◆ **INSTRUCTION**
Please reproduce word for word the lines of the material below, from the line holding "Click the CNR" to the line holding "coord(768,435)", including both of those lines.

##### STORED RECORDS #####

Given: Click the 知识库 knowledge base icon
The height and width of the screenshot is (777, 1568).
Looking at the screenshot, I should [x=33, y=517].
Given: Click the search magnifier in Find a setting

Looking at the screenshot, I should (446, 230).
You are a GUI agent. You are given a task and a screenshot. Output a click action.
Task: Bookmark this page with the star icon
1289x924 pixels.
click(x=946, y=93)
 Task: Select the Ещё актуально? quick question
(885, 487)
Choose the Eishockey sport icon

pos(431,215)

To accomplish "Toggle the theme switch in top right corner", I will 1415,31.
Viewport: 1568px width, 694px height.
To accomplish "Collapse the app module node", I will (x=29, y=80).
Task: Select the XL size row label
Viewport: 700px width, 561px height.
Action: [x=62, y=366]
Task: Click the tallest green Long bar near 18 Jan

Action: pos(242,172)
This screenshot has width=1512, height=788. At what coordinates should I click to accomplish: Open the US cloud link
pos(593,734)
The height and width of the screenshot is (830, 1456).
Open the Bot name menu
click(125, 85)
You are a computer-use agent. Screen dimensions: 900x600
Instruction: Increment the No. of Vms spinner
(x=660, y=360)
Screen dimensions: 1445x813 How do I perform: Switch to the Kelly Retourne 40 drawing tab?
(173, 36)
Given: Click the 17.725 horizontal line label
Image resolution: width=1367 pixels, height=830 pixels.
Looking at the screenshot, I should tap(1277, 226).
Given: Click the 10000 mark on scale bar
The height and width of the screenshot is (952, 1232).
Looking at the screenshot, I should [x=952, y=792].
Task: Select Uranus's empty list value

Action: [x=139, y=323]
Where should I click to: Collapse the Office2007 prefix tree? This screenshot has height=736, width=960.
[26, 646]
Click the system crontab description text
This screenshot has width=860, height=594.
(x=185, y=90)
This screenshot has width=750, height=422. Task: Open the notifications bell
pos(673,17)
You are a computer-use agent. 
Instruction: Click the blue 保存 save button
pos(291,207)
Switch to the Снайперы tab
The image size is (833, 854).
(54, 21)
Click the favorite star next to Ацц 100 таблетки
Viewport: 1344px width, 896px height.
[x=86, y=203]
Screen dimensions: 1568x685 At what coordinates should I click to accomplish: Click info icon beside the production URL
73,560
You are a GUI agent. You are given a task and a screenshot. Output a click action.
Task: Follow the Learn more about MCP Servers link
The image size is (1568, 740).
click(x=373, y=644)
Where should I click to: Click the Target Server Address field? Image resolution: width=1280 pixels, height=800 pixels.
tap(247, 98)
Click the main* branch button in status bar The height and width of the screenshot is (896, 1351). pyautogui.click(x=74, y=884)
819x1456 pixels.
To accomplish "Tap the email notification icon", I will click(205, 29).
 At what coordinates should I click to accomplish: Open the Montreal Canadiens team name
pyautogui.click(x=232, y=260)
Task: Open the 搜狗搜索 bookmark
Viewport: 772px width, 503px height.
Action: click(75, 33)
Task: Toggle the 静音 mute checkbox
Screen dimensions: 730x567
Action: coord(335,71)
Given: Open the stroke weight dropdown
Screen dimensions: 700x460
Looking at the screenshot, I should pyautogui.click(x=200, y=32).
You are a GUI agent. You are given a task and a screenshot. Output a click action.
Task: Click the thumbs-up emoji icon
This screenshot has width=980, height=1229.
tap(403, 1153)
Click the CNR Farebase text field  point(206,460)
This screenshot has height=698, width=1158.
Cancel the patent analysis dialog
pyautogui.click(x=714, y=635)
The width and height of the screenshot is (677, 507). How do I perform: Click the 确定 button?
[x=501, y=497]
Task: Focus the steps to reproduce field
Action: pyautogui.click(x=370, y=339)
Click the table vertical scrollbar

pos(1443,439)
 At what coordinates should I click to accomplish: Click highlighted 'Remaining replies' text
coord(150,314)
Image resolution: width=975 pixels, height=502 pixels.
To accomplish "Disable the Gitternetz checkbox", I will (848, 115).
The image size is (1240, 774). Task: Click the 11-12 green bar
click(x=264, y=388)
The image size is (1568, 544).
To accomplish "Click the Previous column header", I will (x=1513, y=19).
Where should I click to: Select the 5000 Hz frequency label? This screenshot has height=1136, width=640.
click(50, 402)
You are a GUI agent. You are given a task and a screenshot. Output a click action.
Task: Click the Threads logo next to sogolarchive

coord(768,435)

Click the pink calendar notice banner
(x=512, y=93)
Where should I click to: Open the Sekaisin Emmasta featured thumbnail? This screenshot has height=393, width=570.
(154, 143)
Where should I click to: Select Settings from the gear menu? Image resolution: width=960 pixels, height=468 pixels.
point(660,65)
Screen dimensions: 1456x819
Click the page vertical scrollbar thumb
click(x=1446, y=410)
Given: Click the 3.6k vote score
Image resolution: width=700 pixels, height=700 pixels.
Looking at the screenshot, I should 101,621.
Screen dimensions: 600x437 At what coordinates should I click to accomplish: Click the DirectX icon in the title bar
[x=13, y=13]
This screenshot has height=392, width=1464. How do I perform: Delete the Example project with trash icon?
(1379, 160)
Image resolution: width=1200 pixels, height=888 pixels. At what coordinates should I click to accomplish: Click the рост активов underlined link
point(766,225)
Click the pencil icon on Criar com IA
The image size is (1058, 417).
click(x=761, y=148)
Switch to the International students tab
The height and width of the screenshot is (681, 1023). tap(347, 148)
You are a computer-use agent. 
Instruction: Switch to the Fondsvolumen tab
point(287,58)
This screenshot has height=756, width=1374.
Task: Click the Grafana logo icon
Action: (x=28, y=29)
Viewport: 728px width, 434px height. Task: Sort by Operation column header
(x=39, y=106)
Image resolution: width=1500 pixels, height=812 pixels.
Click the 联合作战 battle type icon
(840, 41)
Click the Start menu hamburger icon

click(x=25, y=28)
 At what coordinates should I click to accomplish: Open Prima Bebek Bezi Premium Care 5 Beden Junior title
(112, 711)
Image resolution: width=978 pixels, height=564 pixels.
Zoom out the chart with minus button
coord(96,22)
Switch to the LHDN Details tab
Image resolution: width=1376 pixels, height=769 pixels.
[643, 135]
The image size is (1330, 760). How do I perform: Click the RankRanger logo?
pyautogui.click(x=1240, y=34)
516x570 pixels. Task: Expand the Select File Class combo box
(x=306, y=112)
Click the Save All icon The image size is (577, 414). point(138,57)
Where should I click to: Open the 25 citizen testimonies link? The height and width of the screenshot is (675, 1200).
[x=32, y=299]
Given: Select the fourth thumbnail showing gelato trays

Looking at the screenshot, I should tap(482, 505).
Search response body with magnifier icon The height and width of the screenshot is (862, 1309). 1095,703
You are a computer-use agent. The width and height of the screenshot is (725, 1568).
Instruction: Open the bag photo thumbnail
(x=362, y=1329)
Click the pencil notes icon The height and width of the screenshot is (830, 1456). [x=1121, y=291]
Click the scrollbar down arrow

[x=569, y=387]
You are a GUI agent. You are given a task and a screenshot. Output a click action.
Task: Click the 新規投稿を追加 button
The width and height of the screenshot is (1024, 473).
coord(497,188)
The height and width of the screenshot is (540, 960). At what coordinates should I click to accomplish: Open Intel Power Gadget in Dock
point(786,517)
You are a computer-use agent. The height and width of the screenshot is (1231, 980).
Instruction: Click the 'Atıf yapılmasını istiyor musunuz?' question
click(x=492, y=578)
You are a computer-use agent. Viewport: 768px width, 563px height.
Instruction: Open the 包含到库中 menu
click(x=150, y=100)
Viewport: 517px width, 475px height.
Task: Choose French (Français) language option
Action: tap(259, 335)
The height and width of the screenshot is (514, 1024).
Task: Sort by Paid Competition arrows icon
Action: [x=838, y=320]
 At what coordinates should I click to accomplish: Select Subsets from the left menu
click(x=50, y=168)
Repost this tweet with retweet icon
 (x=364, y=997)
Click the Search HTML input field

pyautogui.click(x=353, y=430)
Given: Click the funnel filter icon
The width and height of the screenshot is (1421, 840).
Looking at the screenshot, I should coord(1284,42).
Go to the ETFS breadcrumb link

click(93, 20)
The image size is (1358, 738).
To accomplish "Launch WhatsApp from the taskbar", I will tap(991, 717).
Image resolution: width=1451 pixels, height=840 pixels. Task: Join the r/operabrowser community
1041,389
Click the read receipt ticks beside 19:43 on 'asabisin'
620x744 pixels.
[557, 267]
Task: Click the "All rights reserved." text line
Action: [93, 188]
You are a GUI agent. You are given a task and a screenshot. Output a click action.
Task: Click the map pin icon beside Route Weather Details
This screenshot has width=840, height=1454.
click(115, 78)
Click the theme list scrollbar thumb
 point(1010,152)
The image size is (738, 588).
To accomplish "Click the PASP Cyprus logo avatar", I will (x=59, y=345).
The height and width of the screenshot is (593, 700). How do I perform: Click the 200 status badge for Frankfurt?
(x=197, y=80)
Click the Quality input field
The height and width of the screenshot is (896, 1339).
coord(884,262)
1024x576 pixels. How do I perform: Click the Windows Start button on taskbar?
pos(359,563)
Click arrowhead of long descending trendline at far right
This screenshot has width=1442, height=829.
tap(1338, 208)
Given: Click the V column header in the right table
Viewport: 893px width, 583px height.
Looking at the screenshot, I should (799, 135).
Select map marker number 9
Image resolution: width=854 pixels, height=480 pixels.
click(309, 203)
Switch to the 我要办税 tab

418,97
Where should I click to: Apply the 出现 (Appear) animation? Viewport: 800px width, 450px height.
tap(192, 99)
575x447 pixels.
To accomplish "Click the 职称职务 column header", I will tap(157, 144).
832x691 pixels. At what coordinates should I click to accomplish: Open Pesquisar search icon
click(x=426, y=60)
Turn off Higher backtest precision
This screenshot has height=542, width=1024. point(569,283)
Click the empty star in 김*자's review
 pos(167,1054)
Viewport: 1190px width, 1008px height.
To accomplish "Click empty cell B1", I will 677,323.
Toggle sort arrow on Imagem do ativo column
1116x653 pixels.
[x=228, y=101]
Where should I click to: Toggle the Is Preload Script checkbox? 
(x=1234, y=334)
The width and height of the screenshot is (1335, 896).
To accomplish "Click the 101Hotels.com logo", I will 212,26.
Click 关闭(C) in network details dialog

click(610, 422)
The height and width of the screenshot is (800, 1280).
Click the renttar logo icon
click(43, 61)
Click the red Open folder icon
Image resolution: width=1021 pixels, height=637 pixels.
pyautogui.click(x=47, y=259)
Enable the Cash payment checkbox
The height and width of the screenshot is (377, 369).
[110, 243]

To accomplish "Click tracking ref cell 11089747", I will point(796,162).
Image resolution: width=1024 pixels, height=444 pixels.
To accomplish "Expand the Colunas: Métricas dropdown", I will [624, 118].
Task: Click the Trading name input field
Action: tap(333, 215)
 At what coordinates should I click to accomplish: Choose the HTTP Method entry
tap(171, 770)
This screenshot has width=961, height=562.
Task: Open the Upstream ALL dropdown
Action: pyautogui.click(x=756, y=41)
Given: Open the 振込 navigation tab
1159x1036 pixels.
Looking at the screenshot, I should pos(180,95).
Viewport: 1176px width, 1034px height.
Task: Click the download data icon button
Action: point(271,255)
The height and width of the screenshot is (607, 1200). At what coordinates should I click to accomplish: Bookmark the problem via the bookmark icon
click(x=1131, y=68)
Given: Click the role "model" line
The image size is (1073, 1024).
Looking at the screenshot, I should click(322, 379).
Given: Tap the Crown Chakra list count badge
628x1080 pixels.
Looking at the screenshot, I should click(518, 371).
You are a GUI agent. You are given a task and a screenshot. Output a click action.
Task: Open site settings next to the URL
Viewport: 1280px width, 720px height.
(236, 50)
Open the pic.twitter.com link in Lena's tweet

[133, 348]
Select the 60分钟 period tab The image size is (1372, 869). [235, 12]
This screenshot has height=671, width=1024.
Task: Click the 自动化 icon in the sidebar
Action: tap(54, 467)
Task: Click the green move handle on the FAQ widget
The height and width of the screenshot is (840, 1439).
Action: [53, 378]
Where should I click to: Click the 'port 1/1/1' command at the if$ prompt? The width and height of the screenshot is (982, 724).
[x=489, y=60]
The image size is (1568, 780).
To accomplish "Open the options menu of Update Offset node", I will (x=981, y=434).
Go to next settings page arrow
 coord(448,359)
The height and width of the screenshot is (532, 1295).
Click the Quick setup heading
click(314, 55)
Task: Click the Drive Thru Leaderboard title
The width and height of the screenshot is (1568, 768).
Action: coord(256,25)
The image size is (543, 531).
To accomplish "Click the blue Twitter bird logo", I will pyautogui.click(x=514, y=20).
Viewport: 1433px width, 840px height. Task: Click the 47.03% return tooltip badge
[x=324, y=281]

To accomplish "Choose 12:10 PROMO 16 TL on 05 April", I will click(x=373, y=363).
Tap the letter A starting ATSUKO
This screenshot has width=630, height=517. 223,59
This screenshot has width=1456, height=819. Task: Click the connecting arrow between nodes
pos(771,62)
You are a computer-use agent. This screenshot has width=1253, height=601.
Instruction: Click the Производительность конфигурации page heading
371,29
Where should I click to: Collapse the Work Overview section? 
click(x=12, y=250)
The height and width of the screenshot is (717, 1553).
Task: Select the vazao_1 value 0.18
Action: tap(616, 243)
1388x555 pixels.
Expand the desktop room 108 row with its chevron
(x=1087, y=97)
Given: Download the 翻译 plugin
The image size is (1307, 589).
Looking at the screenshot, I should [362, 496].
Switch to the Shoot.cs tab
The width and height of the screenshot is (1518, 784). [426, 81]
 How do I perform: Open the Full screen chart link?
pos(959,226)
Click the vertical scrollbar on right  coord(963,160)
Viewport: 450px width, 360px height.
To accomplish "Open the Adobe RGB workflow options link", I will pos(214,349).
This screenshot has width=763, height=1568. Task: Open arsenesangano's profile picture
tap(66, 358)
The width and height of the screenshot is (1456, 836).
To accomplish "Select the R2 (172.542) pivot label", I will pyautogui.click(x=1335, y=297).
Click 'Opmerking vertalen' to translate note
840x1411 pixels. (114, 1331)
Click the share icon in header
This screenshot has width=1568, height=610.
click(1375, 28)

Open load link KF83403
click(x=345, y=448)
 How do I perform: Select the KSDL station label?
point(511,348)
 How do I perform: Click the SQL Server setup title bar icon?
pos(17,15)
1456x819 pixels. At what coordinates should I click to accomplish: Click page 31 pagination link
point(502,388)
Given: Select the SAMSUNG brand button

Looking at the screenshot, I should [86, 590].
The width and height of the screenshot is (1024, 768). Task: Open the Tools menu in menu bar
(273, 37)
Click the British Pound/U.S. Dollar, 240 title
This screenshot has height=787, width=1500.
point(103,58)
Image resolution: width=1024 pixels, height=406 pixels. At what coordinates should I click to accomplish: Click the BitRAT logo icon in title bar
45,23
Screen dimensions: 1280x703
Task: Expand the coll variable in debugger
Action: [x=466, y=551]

#####

◆ **REPLY**
Click the CNR Farebase text field  point(206,460)
This screenshot has height=698, width=1158.
Cancel the patent analysis dialog
pyautogui.click(x=714, y=635)
The width and height of the screenshot is (677, 507). How do I perform: Click the 确定 button?
[x=501, y=497]
Task: Focus the steps to reproduce field
Action: pyautogui.click(x=370, y=339)
Click the table vertical scrollbar

pos(1443,439)
 At what coordinates should I click to accomplish: Click highlighted 'Remaining replies' text
coord(150,314)
Image resolution: width=975 pixels, height=502 pixels.
To accomplish "Disable the Gitternetz checkbox", I will (848, 115).
The image size is (1240, 774). Task: Click the 11-12 green bar
click(x=264, y=388)
The image size is (1568, 544).
To accomplish "Click the Previous column header", I will (x=1513, y=19).
Where should I click to: Select the 5000 Hz frequency label? This screenshot has height=1136, width=640.
click(50, 402)
You are a GUI agent. You are given a task and a screenshot. Output a click action.
Task: Click the Threads logo next to sogolarchive

coord(768,435)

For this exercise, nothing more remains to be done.